== What is required ==
Only the lines from the one containing "Task: Click the reset all filters arrow icon" through the end of the data below are to be repeated, exactly as given, without pictures.

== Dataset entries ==
* * * * *

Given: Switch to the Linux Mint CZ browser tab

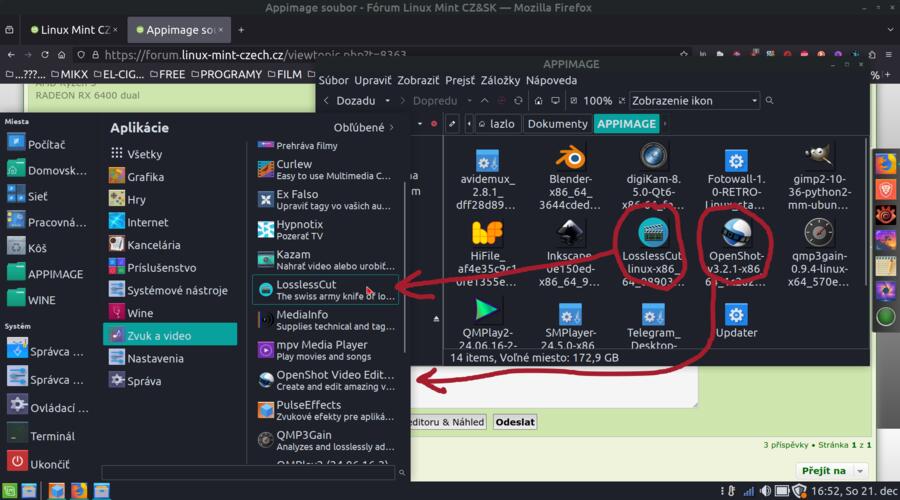Looking at the screenshot, I should (x=70, y=30).
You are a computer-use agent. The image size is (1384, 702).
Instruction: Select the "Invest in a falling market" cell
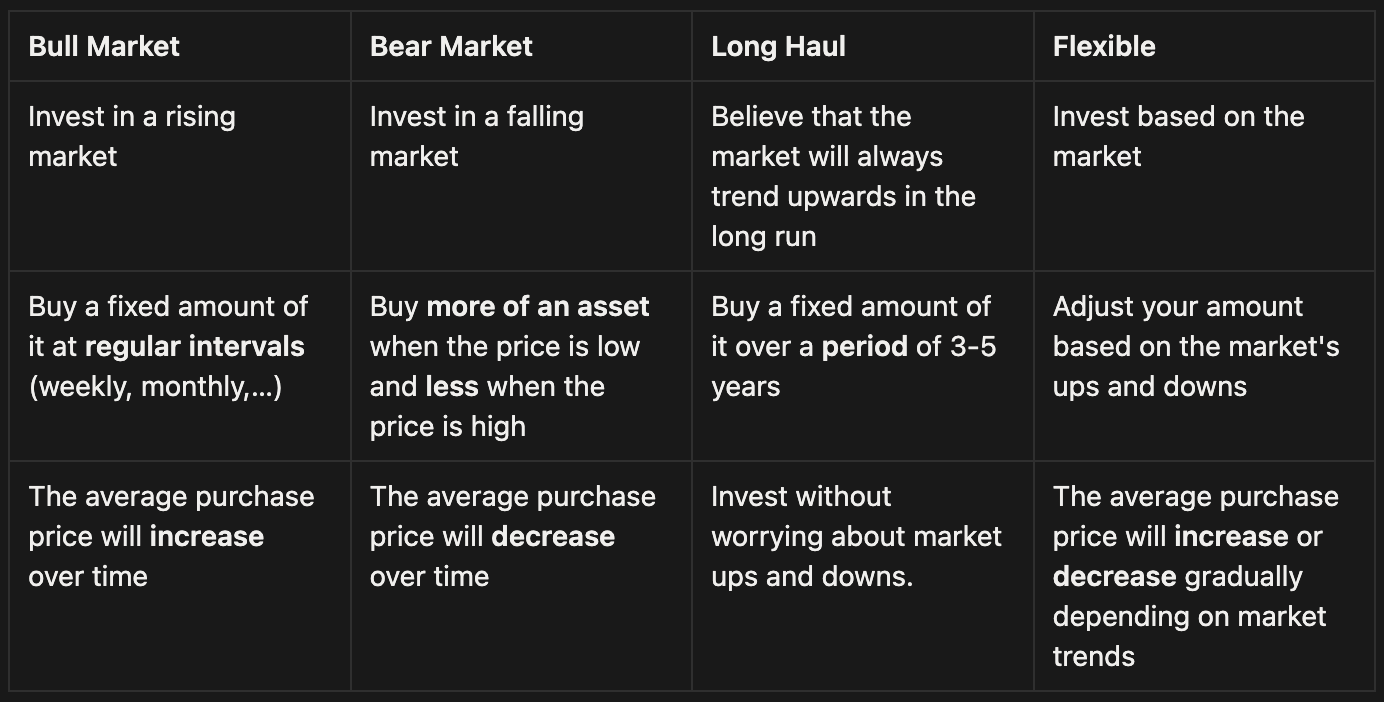(x=476, y=136)
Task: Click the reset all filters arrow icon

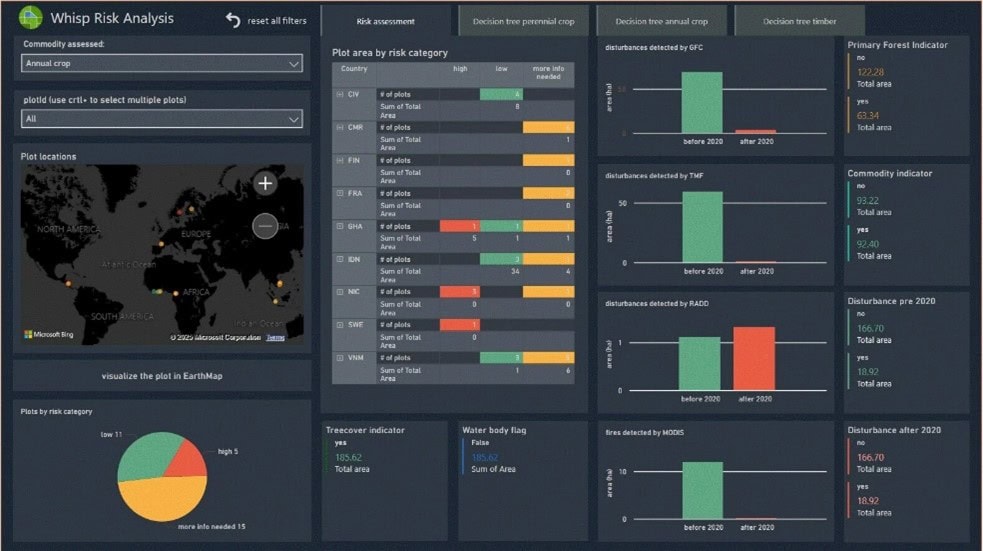Action: pyautogui.click(x=233, y=20)
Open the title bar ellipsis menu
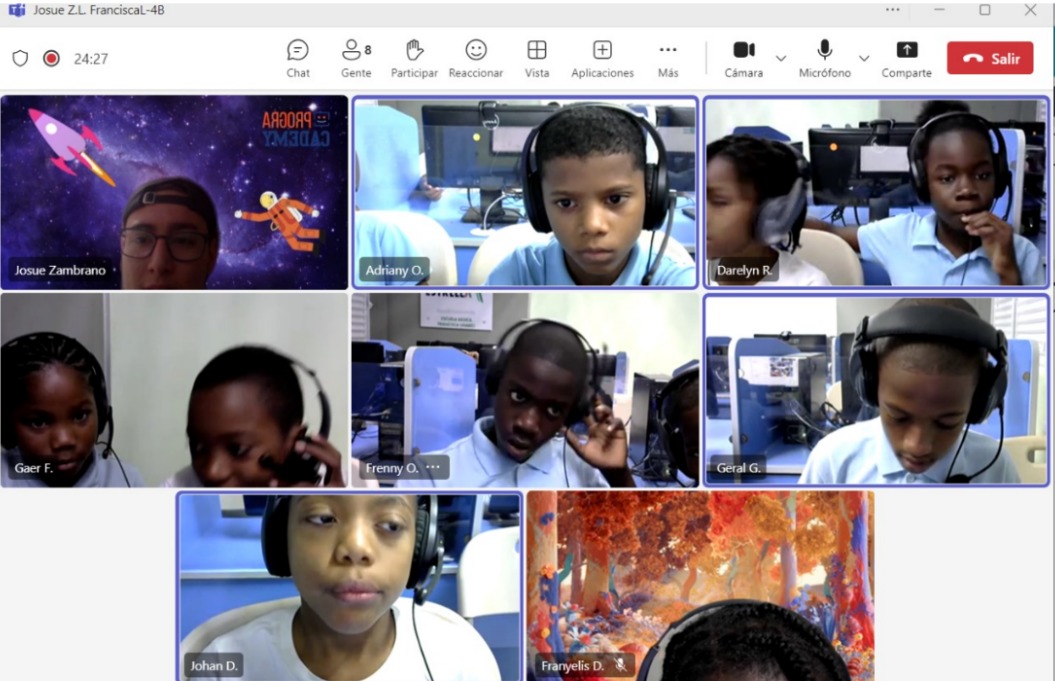 pyautogui.click(x=892, y=10)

* * * * *

== The completed task ==
Task: Click the reset all filters arrow icon

Action: pyautogui.click(x=233, y=20)
Open the title bar ellipsis menu
 pyautogui.click(x=892, y=10)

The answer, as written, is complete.